Various steps were taken to clean up the city of London. Steps were taken to decongest localities, to green the open spaces, reduce pollution and landscape the city. Large blocks of apartments were built. Rent control was introduced during the First World War, to reduce the burden on people.
Between the two World Wars, the British state accepted the responsibility for housing the working class. Local authorities built about one million houses. Most of them were single-family cottages.
During this period, the city expanded beyond the range where people could walk to work. This necessitated the development of new forms of mass transport.
Transport in the City
This was the period when the London underground railway was built. The first section of the Underground opened in 1863 between Paddington and Farrington. The train service was expanded by 1880 to carry 40 million passengers a year.
Initial public reaction towards the Underground was negative. Many people were critical of the way many houses were demolished to make way for construction of underground. Many people were not comfortable of the idea of travelling in smoke filled underground railway. But ultimately, the Underground proved to be a huge success.
Social Change in the City
The family became smaller and individualism increased. The institution of marriage tended to break down among the working class. Women of the upper middle classes in Britain faced increasing levels of isolation. The facility of taking the services of domestic help and housemaids further compounded the problem for them because they had plenty of free time but they were not equipped to utilize their free time. Many social reformers felt a need to save the family by pushing the women back into the home.
Most of the political movements of this period were largely participated by male. It took some time before women could actively participate in political movements.

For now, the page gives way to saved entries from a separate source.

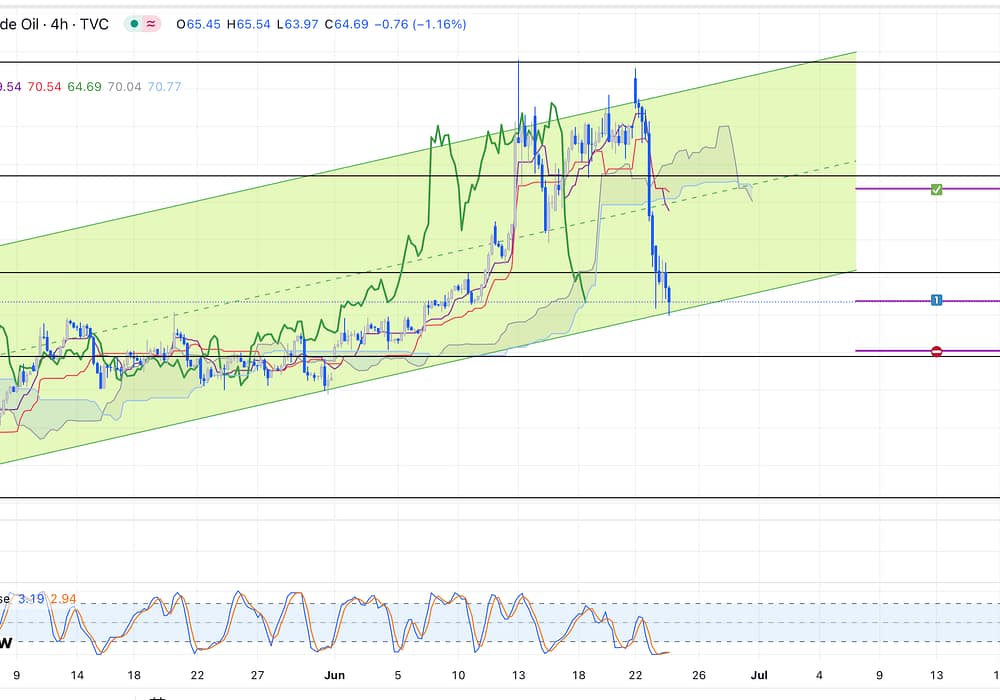Click the Jun label on time axis
Screen dimensions: 1000x700
pos(333,675)
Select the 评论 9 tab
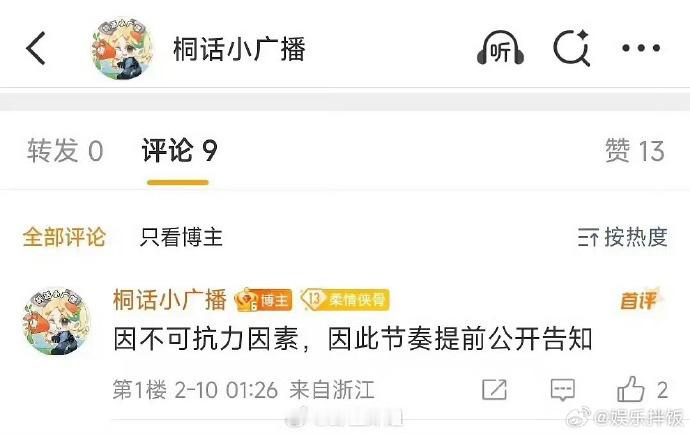This screenshot has height=434, width=690. click(179, 151)
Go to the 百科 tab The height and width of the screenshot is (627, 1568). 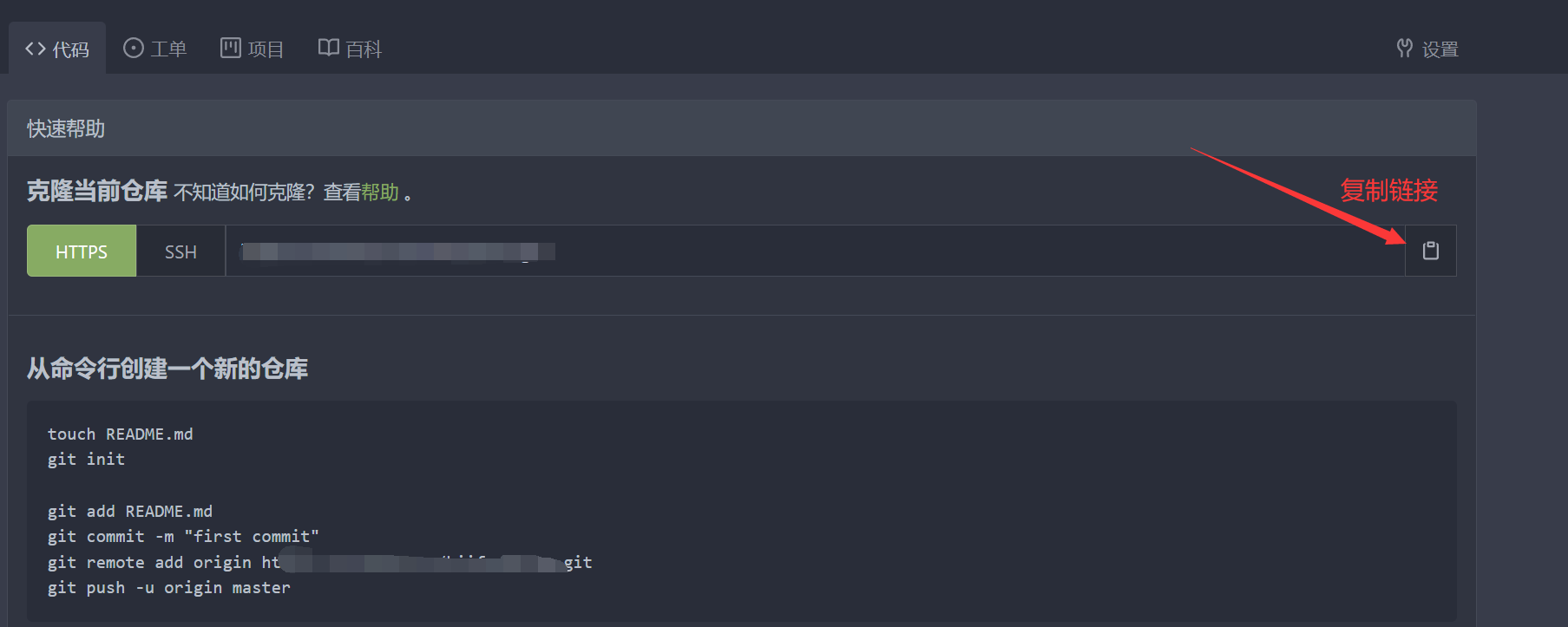[x=364, y=49]
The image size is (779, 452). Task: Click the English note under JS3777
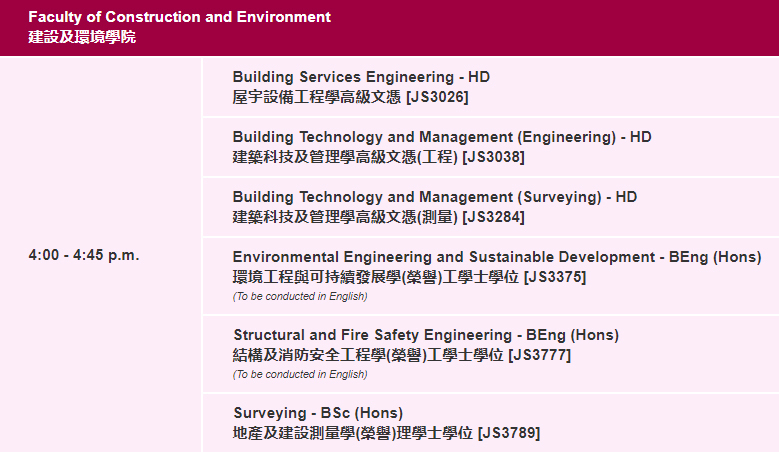[x=300, y=374]
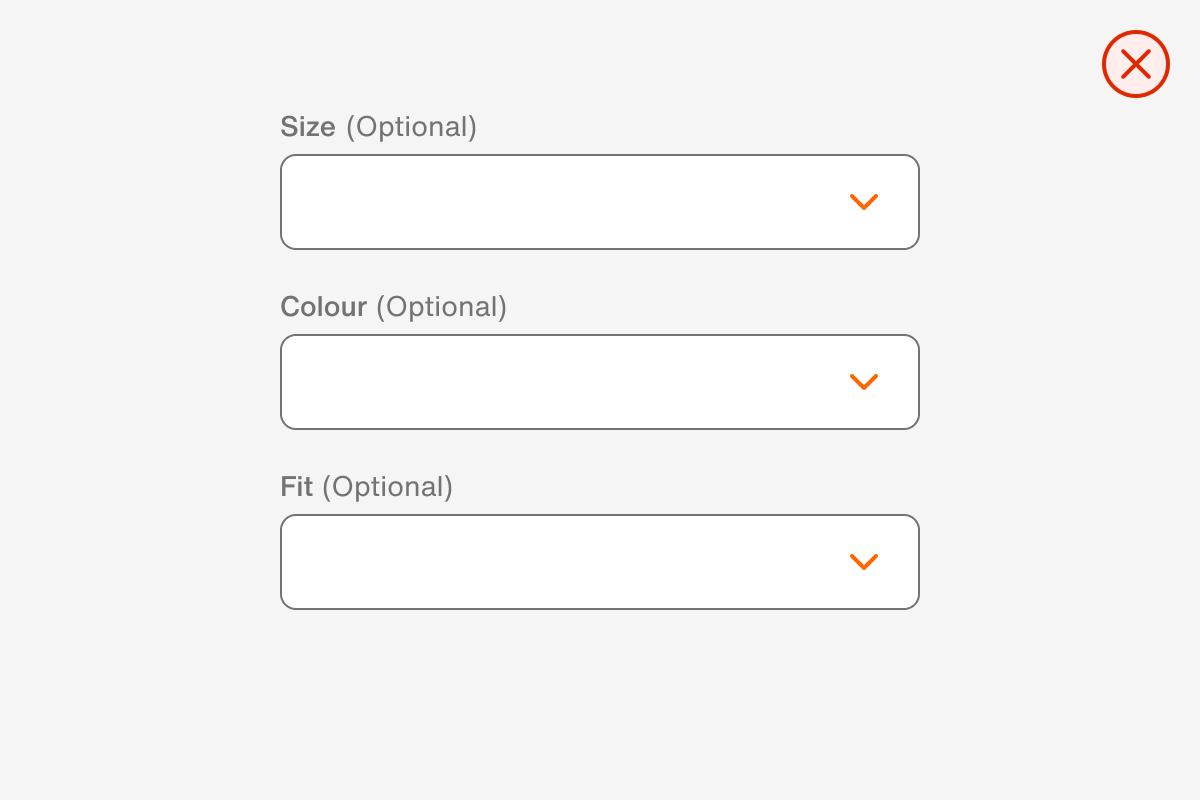
Task: Click the Colour (Optional) label
Action: pyautogui.click(x=393, y=307)
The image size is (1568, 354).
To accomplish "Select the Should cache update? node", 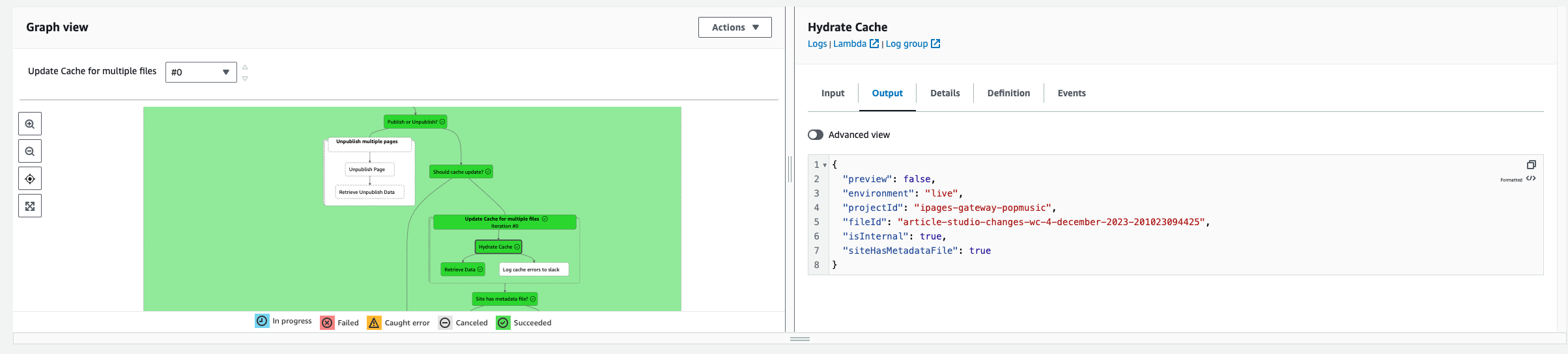I will pos(461,172).
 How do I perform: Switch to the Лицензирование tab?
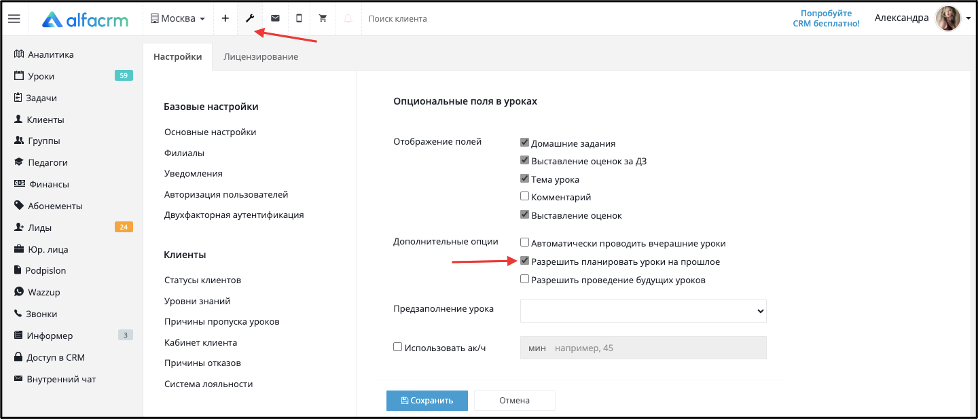pos(260,57)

Many changes took place in families by the beginning of the twentieth century. Women also started to work in factories, during the war years. Because of their new-found economic independence women started to have their say in making important decision for the family. The positive aspect of these changes was that the family became the focus of the new market.
Leisure and Consumption
For wealthy British, there had been a tradition of London Season. This sobriquet was given to the summer season during which people enjoy holidays. During the London Season, rich people came out of their mansions in the countryside and flocked to London to stay at costly places. For the elite families, many cultural events were organized in London. There could be ball, flower show, ballet performance, polo, etc. to entertain the well heeled people of the society.
People from the working classes met in pubs. The pub was the centre of exchanging news and views for them. Libraries, art galleries and museums were established in the nineteenth century to provide people with a sense of history and pride in the British achievements. Initially, very few people went to museums but once the entry was made free the footfall at museums increased exponentially. Music halls were popular among the lower classes. By the early twentieth century, cinema became a popular entertainment across all classes. The trend of spending holidays on beaches increased among the working classes.
Politics in the City
A large city population was both a threat and an opportunity from political perspective. This was a period when many mass strikes and protests erupted in the city. Some of them were brutally suppressed by the police. The State authorities worked towards reducing the possibility of rebellion and enhance urban aesthetics.